3.a) Du 1er septembre 1988 jusqu'au 31 août 1989, la titulaire doit consacrer à l'investissement dans les émissions canadiennes ou à leur acquisition au moins 3,9 millions de dollars
b) Du 1er septembre 1989 jusqu'au 31 août 1990, la titulaire doit consacrer à l'investissement dans les émissions canadiennes ou à leur acquisition au moins 4,1 millions de dollars.
c) Du 1er septembre 1990 jusqu'au 31 août 1991, la titulaire doit consacrer à l'investissement dans les émissions canadiennes ou à leur acquisition au moins 4,4 millions de dollars.
d) Du 1er septembre 1991 jusqu'au 31 août 1992, la titulaire doit consacrer à l'investissement dans les émissions canadiennes ou à leur acquisition au moins 6,6 millions de dollars.
e) Du 1er septembre 1992 jusqu'au 31 août 1993, la titulaire doit consacrer à l'investissement dans les émissions canadiennes ou à leur acquisition au moins 6,9 millions de dollars.
4.a) La titulaire ne doit distribuer plus que 12 minutes de matériel publicitaire par heure d'horloge.
b) La titulaire ne doit distribuer que du matériel publicitaire national.
5.a) Du 1er septembre 1988 au 31 août 1989, la titulaire doit exiger de chaque diffuseur du présent service un tarif de gros de 0,21 $ par abonné par mois pour chacune des versions française et anglaise distribuée.

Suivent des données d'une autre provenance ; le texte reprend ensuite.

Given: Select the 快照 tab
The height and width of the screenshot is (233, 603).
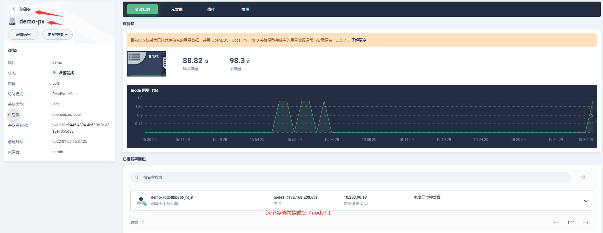Looking at the screenshot, I should [245, 10].
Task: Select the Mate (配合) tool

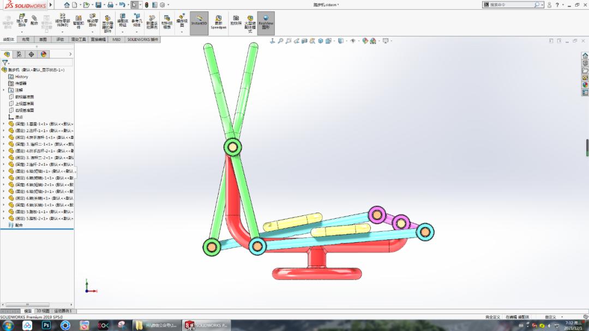Action: 33,22
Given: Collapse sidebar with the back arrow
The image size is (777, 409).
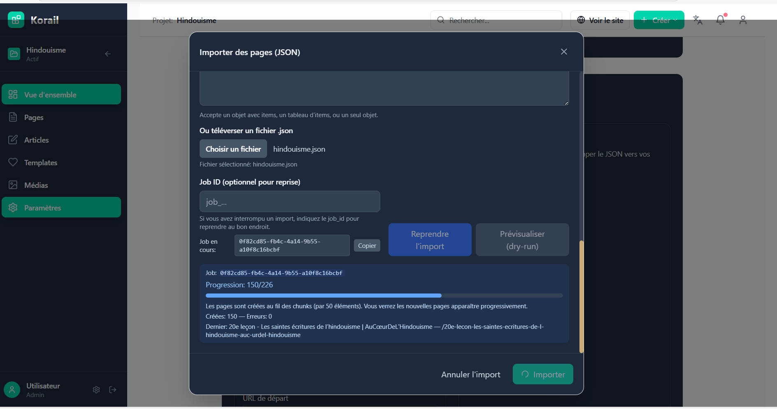Looking at the screenshot, I should click(107, 54).
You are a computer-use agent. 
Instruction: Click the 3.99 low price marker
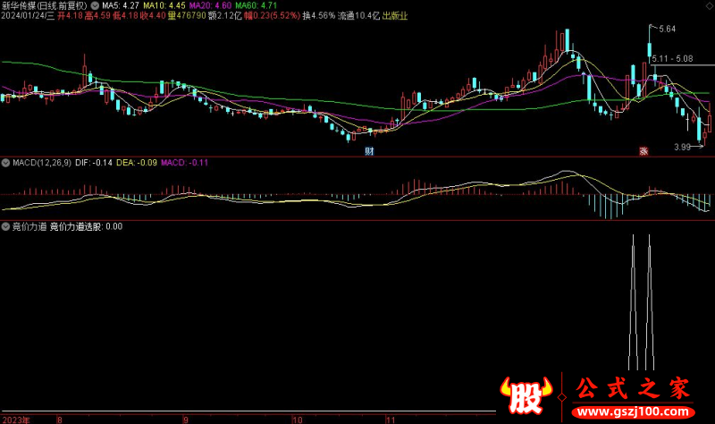pos(684,147)
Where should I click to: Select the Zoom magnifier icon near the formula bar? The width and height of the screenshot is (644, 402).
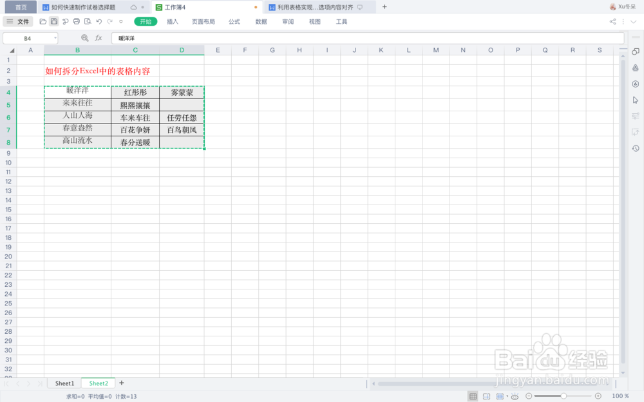point(84,37)
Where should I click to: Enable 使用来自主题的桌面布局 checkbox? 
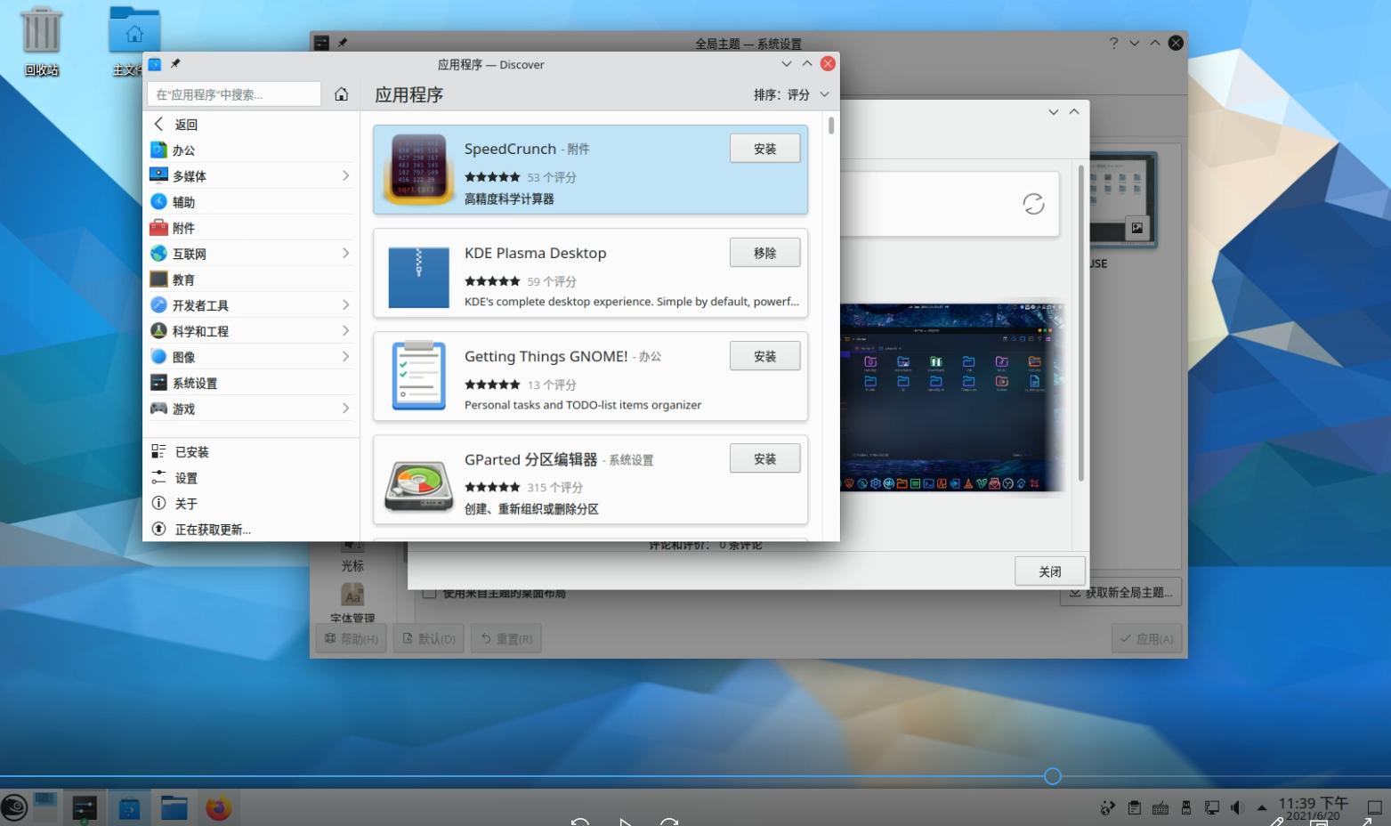coord(430,593)
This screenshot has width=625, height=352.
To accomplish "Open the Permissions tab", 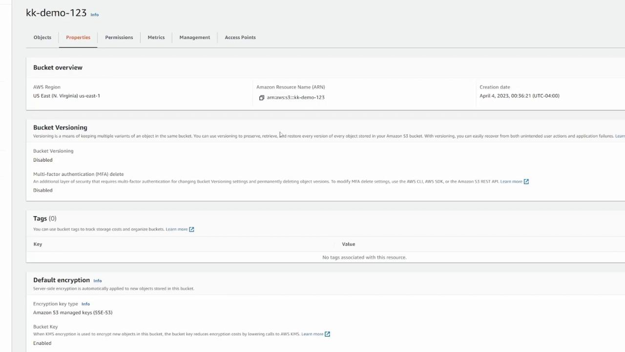I will pyautogui.click(x=119, y=37).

b) Du 1er septembre 1989 au 31 août 1990, la titulaire doit exiger de chaque diffuseur du présent service un tarif de gros de 0,21 $ par abonné par mois pour chacune des versions française et anglaise distribuée.
c) Du 1er septembre 1990 au 31 août 1991, la titulaire doit exiger de chaque diffuseur du présent service un tarif de gros de 0,22 $ par abonné par mois pour chacune des versions française et anglaise distribuée.
d) Du 1er septembre 1991 au 31 août 1992, la titulaire doit exiger de chaque diffuseur du présent service un tarif de gros de 0,23 $ par abonné par mois pour chacune des versions française et anglaise distribuée.
e) Du 1er septembre 1992 au 31 août 1993, la titulaire doit exiger de chaque diffuseur du présent service un tarif de gros de 0,24 $ par abonné par mois pour chacune des versions française et anglaise distribuée.
6.La titulaire doit respecter les lignes directrices d'autoréglementation de l'ACR relatives aux stéréotypes sexuels, telles que modifiées de temps à autres et acceptées par le Conseil.
7.La titulaire doit tenir des comptes distincts dans lesquels sont inscrits, pour chaque exercice financier se terminant le 31 août
a) les recettes brutes d'exploitation en vertu de sa licence; et
b) les sommes qu'elle a consacrées à la production d'émissions canadiennes pour distribution par son entreprise, ou à l'acquisition des droits de distribution de celles-ci
8.La titulaire doit soumettre au Conseil un état des comptes mentionnés à l'article 7, au plus tard le 30 novembre de chaque année.
9.Aux fins des présentes conditions, toute période doit être calculée en fonction de l'heure normale de l'Est.
10.Les définitions de matériel publicitaire, journée de radiodiffusion, mois de radiodiffusion, année de radiodiffusion, émission canadienne, heure d'horloge et message publicitaire exposées à l'article 2 du Règlement de 1987 sur la télédiffusion (DORS/87-49), tel que modifié par le DORS/87-425, ainsi que les dispositions des articles 5, 6, 7, 8, 10(1) et (3) à (6), 12, 13 et 14 dudit Règlement s'appliquent aux présentes conditions et à la titulaire avec les changements nécessaires.